## DESCRIPTION OF THE TASK:
Among the entries below, find each line with "agent" and show it.

## RECORDED INFORMATION:

:::::

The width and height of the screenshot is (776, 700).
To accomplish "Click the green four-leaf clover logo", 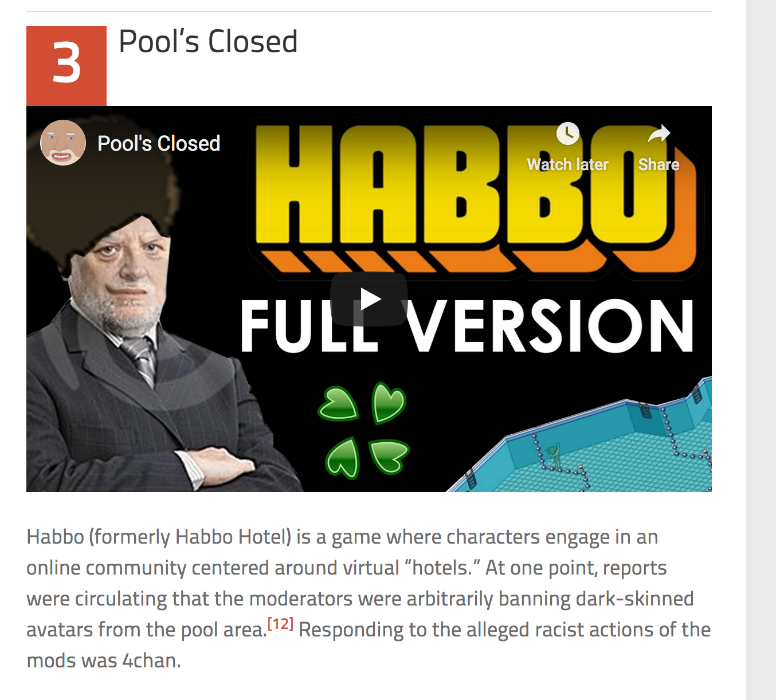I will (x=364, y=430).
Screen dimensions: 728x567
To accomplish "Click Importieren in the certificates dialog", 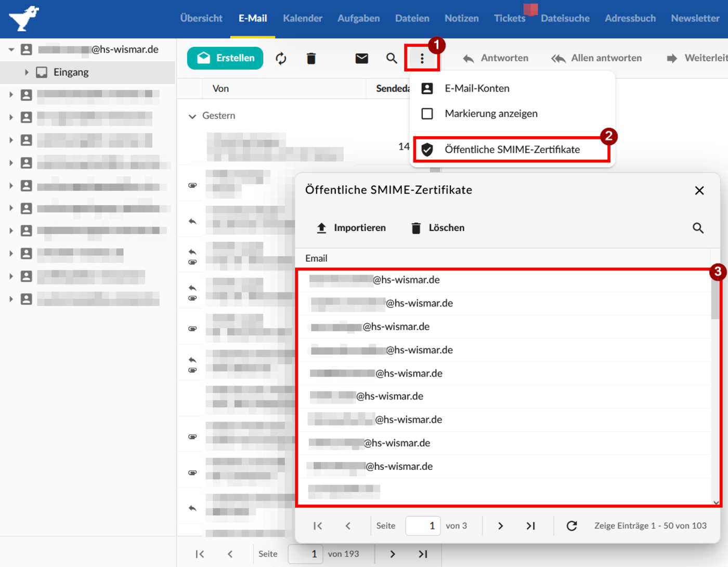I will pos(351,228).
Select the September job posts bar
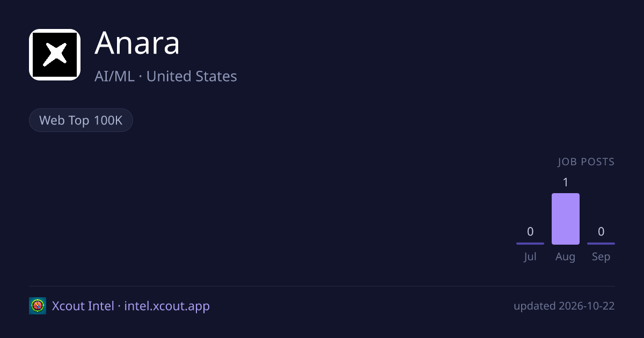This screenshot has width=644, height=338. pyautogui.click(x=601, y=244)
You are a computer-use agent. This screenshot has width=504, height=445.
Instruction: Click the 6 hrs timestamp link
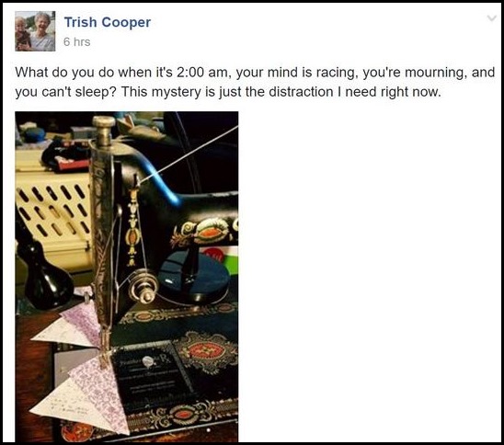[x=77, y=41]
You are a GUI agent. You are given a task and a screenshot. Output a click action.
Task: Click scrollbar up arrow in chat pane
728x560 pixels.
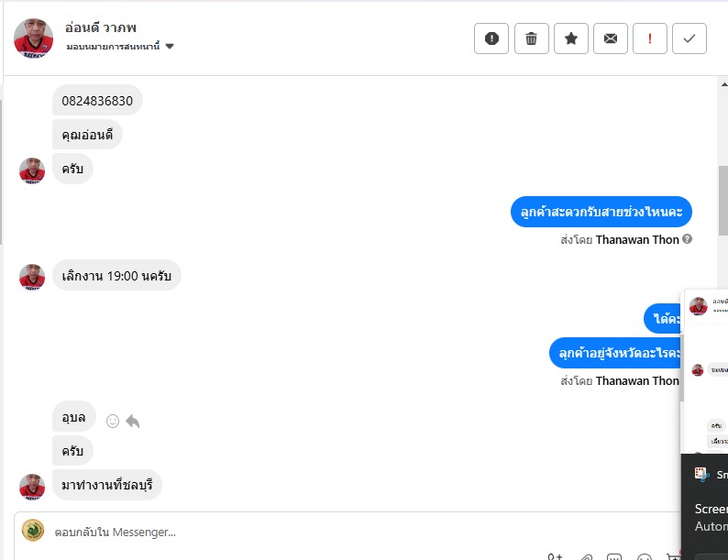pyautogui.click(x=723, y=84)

:::::

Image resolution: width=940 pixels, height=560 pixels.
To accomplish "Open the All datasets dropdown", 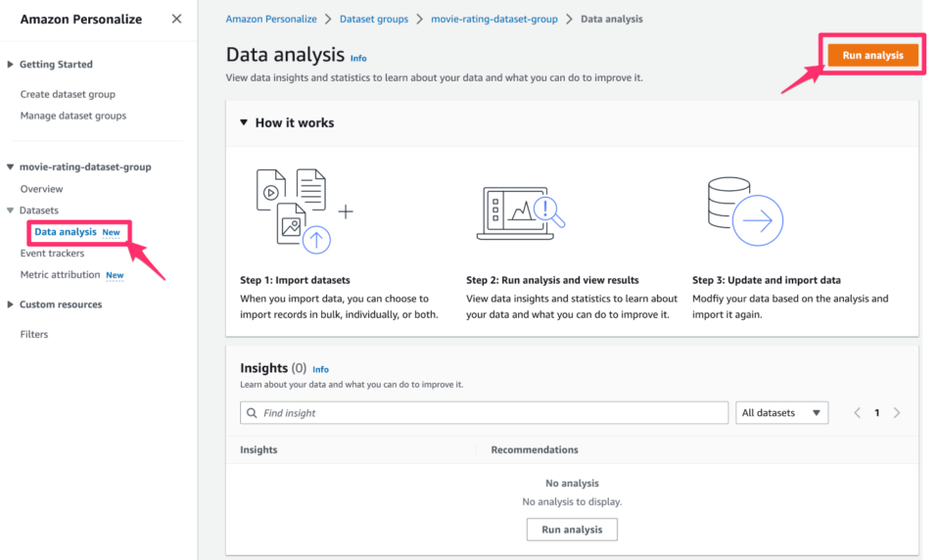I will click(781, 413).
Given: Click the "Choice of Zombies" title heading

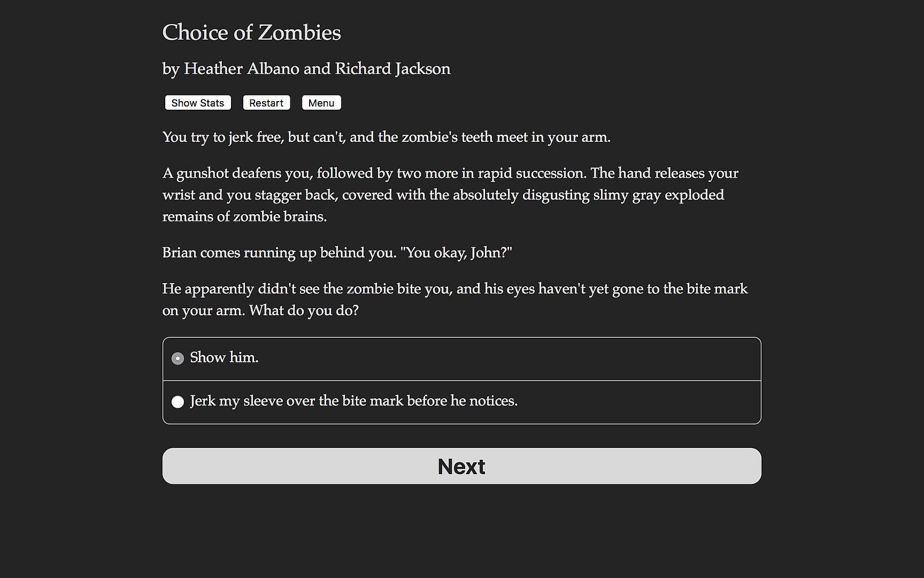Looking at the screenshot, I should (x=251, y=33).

:::::

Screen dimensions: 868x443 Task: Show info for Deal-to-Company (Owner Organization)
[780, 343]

:::::

## WRITTEN SOLUTION:
You are a computer-use agent. This screenshot has width=504, height=445.
You are a GUI agent. You are given a task and a screenshot. Output a click action.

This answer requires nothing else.